**** Data under study ****
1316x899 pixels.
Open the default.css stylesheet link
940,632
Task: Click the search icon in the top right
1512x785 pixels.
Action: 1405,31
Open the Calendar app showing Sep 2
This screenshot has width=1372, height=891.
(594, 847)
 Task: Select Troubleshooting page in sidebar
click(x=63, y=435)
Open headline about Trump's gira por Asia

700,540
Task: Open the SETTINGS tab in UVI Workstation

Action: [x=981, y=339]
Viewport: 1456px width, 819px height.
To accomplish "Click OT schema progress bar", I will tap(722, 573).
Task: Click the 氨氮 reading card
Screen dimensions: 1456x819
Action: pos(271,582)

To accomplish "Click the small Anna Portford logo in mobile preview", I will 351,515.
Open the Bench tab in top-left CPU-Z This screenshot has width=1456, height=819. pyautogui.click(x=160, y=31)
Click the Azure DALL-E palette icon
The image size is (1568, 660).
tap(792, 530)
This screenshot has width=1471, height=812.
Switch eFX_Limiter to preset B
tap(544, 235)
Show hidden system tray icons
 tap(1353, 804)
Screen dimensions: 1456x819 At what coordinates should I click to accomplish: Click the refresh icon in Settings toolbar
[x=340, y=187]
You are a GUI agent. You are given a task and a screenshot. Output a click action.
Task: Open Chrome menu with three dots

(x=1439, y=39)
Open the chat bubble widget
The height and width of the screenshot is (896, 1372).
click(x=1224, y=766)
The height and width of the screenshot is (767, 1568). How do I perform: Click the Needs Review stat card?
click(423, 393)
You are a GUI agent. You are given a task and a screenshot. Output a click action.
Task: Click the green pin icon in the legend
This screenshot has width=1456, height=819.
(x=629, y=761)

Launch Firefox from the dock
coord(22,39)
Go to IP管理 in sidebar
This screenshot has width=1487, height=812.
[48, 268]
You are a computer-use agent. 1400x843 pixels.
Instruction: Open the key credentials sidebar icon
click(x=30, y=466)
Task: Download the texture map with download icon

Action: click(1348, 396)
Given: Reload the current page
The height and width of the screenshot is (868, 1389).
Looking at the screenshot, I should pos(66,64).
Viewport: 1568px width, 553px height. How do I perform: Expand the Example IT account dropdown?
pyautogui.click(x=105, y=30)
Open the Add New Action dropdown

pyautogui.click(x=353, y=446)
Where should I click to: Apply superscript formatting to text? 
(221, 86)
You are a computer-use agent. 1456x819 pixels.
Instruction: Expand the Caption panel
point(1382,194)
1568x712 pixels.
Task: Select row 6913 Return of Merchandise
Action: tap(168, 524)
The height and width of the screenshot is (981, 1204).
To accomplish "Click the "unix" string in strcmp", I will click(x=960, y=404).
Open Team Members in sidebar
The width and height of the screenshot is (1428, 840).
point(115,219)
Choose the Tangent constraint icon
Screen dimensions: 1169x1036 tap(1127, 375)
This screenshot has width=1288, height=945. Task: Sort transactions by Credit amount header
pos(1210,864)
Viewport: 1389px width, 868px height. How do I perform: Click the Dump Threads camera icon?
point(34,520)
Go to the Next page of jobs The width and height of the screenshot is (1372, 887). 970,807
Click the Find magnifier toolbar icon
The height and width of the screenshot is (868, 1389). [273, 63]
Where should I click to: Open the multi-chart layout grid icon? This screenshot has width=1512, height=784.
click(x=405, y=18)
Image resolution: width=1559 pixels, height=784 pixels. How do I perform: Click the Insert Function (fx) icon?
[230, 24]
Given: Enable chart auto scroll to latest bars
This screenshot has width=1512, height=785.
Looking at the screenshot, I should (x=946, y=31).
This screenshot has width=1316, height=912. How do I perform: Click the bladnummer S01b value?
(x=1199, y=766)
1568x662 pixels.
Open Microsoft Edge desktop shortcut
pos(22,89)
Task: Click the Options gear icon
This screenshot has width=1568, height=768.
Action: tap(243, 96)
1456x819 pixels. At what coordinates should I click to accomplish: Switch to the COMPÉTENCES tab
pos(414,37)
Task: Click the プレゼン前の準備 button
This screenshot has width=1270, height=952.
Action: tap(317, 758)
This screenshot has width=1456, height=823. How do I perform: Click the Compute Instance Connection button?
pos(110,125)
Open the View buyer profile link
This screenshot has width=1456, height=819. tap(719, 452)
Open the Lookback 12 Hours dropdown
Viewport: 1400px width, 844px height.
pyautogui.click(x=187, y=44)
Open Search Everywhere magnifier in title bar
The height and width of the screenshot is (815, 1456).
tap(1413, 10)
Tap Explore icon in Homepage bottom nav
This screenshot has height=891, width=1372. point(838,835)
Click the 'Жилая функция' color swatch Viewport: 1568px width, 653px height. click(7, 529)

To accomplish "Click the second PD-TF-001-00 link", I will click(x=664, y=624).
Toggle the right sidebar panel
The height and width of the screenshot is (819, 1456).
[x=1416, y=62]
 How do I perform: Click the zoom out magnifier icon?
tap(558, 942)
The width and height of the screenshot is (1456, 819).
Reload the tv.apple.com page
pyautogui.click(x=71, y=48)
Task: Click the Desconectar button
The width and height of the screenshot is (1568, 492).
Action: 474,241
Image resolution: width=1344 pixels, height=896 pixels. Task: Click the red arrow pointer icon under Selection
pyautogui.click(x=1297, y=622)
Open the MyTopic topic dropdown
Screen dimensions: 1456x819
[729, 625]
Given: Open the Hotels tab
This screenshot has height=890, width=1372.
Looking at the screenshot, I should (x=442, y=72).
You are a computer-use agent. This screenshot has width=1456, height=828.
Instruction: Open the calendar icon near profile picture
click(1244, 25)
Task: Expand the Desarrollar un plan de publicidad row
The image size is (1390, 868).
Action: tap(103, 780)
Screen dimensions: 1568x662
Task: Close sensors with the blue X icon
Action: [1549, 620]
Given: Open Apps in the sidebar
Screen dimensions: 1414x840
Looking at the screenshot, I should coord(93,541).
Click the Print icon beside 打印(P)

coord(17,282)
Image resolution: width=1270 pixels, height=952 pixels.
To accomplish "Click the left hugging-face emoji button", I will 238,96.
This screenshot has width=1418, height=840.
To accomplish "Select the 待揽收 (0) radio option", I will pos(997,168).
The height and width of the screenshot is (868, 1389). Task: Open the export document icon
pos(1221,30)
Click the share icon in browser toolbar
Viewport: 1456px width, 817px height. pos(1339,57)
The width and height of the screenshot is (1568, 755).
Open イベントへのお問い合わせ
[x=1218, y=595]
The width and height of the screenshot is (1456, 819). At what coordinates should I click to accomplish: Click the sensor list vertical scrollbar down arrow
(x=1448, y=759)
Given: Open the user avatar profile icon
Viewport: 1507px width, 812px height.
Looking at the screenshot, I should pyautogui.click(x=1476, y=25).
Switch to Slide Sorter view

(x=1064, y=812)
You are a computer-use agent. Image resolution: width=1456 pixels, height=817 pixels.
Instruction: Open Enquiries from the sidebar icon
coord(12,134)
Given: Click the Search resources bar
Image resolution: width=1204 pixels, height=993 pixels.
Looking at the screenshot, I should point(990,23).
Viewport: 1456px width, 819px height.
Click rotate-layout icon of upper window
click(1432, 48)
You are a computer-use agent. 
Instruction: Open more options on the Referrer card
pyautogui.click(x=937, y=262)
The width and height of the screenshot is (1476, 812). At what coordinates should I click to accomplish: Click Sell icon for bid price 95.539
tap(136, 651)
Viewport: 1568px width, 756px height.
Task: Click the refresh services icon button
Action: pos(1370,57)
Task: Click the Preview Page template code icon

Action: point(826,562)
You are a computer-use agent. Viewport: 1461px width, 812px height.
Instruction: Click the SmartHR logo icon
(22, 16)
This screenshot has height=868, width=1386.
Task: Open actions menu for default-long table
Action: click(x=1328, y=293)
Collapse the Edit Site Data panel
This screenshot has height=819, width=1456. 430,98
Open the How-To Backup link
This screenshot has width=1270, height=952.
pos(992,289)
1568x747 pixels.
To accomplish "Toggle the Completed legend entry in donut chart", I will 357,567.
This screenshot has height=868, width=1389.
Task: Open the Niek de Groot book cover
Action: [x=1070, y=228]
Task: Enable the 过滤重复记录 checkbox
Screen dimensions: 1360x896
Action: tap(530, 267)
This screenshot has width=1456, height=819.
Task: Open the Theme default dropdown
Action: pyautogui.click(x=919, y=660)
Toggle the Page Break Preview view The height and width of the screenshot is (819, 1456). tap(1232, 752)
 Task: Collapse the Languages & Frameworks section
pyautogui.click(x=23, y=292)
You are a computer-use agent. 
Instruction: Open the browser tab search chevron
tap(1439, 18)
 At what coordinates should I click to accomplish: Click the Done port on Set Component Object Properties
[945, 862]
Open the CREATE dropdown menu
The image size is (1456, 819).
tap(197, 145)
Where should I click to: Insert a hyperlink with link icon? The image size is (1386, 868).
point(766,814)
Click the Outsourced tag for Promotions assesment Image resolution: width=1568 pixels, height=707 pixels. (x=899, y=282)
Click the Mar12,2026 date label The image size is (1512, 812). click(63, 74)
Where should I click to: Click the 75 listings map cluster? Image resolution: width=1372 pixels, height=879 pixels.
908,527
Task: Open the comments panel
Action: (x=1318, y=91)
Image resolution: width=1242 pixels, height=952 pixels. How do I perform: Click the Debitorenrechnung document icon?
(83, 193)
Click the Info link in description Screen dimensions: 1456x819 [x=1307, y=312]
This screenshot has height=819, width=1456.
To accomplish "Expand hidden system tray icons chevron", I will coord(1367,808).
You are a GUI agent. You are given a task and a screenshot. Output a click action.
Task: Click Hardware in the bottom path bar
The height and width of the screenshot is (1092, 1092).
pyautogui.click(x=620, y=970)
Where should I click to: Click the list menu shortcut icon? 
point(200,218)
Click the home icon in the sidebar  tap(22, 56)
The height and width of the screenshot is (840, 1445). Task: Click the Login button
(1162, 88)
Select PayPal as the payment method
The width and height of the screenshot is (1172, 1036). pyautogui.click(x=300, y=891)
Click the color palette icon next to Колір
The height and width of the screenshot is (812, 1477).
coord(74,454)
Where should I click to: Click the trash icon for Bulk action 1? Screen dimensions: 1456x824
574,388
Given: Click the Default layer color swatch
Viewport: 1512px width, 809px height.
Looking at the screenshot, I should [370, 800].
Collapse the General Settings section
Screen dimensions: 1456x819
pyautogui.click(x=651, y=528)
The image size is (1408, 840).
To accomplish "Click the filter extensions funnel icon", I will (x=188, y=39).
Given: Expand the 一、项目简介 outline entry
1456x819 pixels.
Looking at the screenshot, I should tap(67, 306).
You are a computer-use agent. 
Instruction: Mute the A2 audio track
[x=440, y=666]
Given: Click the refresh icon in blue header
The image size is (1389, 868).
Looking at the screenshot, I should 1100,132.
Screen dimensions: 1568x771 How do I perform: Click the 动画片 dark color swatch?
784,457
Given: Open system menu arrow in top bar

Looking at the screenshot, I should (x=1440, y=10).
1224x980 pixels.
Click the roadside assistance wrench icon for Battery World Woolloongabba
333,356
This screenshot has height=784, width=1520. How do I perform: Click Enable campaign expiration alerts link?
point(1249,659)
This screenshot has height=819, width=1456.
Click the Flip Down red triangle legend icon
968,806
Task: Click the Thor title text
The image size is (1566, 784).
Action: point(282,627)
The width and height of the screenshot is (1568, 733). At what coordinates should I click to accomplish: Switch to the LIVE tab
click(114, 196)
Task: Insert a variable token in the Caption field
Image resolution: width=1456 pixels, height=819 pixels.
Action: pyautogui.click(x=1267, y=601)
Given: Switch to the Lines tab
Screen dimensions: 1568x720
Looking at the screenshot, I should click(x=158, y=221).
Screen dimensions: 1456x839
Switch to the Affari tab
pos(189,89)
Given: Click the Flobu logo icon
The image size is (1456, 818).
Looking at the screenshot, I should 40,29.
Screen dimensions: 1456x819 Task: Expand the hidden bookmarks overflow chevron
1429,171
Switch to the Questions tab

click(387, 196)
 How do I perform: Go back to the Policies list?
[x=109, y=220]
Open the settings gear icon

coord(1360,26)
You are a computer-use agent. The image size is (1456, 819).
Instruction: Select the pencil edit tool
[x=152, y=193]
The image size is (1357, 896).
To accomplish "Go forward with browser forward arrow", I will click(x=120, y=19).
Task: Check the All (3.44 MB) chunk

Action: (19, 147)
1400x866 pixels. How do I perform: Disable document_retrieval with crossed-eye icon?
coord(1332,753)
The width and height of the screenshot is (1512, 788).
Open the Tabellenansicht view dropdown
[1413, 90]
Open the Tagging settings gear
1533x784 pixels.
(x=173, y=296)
****
• [Aim of the task] In the data above, each line holding "left" is to be found and copied.

• [Exercise output]
Open the Bench tab in top-left CPU-Z This screenshot has width=1456, height=819. pyautogui.click(x=160, y=31)
To accomplish "Click the left hugging-face emoji button", I will 238,96.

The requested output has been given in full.